Please give the data again in full, exactly as it reads.

*** Opening of Source material ***

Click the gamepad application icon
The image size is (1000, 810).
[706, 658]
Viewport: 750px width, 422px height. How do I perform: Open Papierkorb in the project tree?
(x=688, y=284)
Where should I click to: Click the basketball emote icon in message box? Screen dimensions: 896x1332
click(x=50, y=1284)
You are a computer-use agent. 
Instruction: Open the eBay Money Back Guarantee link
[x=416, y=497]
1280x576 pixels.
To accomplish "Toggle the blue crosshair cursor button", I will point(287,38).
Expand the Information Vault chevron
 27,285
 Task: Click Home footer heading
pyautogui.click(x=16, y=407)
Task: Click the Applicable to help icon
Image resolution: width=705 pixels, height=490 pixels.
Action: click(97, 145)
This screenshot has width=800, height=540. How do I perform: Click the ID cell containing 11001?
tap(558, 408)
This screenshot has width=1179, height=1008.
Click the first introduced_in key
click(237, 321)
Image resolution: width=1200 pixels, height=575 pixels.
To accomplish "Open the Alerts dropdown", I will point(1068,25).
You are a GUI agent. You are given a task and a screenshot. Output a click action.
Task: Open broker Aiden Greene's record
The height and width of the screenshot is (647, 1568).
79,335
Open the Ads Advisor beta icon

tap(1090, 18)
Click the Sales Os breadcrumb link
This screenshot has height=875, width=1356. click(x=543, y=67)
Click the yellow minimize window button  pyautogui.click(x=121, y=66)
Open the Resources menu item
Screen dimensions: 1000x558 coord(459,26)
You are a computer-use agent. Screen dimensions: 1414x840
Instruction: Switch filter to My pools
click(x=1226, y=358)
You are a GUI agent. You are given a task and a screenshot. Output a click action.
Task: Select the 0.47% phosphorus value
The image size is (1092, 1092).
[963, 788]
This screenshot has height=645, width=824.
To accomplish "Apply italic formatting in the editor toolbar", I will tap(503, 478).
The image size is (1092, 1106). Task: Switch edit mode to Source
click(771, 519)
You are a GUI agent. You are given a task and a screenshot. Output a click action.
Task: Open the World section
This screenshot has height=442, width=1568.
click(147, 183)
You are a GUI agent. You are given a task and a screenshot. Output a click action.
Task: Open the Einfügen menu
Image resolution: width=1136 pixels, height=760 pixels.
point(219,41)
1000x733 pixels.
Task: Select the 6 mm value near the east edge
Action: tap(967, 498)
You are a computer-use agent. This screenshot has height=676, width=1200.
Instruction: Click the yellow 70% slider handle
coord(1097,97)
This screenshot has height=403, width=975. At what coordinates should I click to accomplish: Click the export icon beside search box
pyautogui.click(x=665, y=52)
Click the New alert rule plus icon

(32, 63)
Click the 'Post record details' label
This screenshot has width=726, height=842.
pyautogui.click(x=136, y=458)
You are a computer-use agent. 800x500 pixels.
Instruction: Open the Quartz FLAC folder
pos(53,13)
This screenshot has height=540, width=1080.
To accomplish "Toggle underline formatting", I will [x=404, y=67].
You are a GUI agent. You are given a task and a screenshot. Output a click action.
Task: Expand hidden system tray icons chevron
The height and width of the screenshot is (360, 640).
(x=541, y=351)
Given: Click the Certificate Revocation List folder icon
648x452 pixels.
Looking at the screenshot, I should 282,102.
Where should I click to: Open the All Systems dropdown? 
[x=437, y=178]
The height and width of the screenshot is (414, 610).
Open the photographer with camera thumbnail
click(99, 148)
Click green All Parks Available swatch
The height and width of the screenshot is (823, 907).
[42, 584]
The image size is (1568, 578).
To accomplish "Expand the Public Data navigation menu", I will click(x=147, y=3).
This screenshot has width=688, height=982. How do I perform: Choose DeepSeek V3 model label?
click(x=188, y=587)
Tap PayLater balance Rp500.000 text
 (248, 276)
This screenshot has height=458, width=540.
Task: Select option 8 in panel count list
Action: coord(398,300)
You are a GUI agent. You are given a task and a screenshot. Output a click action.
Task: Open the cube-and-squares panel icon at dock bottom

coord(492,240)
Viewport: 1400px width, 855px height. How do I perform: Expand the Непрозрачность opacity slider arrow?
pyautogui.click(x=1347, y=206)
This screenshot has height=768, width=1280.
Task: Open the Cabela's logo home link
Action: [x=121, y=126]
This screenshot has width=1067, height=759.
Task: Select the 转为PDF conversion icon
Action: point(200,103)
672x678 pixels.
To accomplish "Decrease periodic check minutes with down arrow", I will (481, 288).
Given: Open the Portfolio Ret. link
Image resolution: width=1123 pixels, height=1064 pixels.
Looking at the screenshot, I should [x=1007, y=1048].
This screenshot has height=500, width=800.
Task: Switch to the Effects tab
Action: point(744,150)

*** Close of Source material ***

• **Exercise solution**:
Click the gamepad application icon
The image size is (1000, 810).
[706, 658]
Viewport: 750px width, 422px height. How do I perform: Open Papierkorb in the project tree?
(x=688, y=284)
Where should I click to: Click the basketball emote icon in message box? Screen dimensions: 896x1332
click(x=50, y=1284)
You are a computer-use agent. 
Instruction: Open the eBay Money Back Guarantee link
[x=416, y=497]
1280x576 pixels.
To accomplish "Toggle the blue crosshair cursor button", I will point(287,38).
Expand the Information Vault chevron
 27,285
 Task: Click Home footer heading
pyautogui.click(x=16, y=407)
Task: Click the Applicable to help icon
Image resolution: width=705 pixels, height=490 pixels.
Action: click(97, 145)
This screenshot has width=800, height=540. How do I perform: Click the ID cell containing 11001?
tap(558, 408)
This screenshot has width=1179, height=1008.
Click the first introduced_in key
click(237, 321)
Image resolution: width=1200 pixels, height=575 pixels.
To accomplish "Open the Alerts dropdown", I will point(1068,25).
You are a GUI agent. You are given a task and a screenshot. Output a click action.
Task: Open broker Aiden Greene's record
The height and width of the screenshot is (647, 1568).
79,335
Open the Ads Advisor beta icon

tap(1090, 18)
Click the Sales Os breadcrumb link
This screenshot has height=875, width=1356. click(x=543, y=67)
Click the yellow minimize window button  pyautogui.click(x=121, y=66)
Open the Resources menu item
Screen dimensions: 1000x558 coord(459,26)
You are a computer-use agent. Screen dimensions: 1414x840
Instruction: Switch filter to My pools
click(x=1226, y=358)
You are a GUI agent. You are given a task and a screenshot. Output a click action.
Task: Select the 0.47% phosphorus value
The image size is (1092, 1092).
[963, 788]
This screenshot has height=645, width=824.
To accomplish "Apply italic formatting in the editor toolbar", I will tap(503, 478).
The image size is (1092, 1106). Task: Switch edit mode to Source
click(771, 519)
You are a GUI agent. You are given a task and a screenshot. Output a click action.
Task: Open the World section
This screenshot has height=442, width=1568.
click(147, 183)
You are a GUI agent. You are given a task and a screenshot. Output a click action.
Task: Open the Einfügen menu
Image resolution: width=1136 pixels, height=760 pixels.
point(219,41)
1000x733 pixels.
Task: Select the 6 mm value near the east edge
Action: tap(967, 498)
You are a computer-use agent. This screenshot has height=676, width=1200.
Instruction: Click the yellow 70% slider handle
coord(1097,97)
This screenshot has height=403, width=975. At what coordinates should I click to accomplish: Click the export icon beside search box
pyautogui.click(x=665, y=52)
Click the New alert rule plus icon

(32, 63)
Click the 'Post record details' label
This screenshot has width=726, height=842.
pyautogui.click(x=136, y=458)
You are a computer-use agent. 800x500 pixels.
Instruction: Open the Quartz FLAC folder
pos(53,13)
This screenshot has height=540, width=1080.
To accomplish "Toggle underline formatting", I will [x=404, y=67].
You are a GUI agent. You are given a task and a screenshot. Output a click action.
Task: Expand hidden system tray icons chevron
The height and width of the screenshot is (360, 640).
(x=541, y=351)
Given: Click the Certificate Revocation List folder icon
648x452 pixels.
Looking at the screenshot, I should 282,102.
Where should I click to: Open the All Systems dropdown? 
[x=437, y=178]
The height and width of the screenshot is (414, 610).
Open the photographer with camera thumbnail
click(99, 148)
Click green All Parks Available swatch
The height and width of the screenshot is (823, 907).
[42, 584]
The image size is (1568, 578).
To accomplish "Expand the Public Data navigation menu", I will click(x=147, y=3).
This screenshot has width=688, height=982. How do I perform: Choose DeepSeek V3 model label?
click(x=188, y=587)
Tap PayLater balance Rp500.000 text
 (248, 276)
This screenshot has height=458, width=540.
Task: Select option 8 in panel count list
Action: coord(398,300)
You are a GUI agent. You are given a task and a screenshot. Output a click action.
Task: Open the cube-and-squares panel icon at dock bottom

coord(492,240)
Viewport: 1400px width, 855px height. How do I perform: Expand the Непрозрачность opacity slider arrow?
pyautogui.click(x=1347, y=206)
This screenshot has height=768, width=1280.
Task: Open the Cabela's logo home link
Action: [x=121, y=126]
This screenshot has width=1067, height=759.
Task: Select the 转为PDF conversion icon
Action: point(200,103)
672x678 pixels.
To accomplish "Decrease periodic check minutes with down arrow", I will (481, 288).
Given: Open the Portfolio Ret. link
Image resolution: width=1123 pixels, height=1064 pixels.
Looking at the screenshot, I should [x=1007, y=1048].
This screenshot has height=500, width=800.
Task: Switch to the Effects tab
Action: point(744,150)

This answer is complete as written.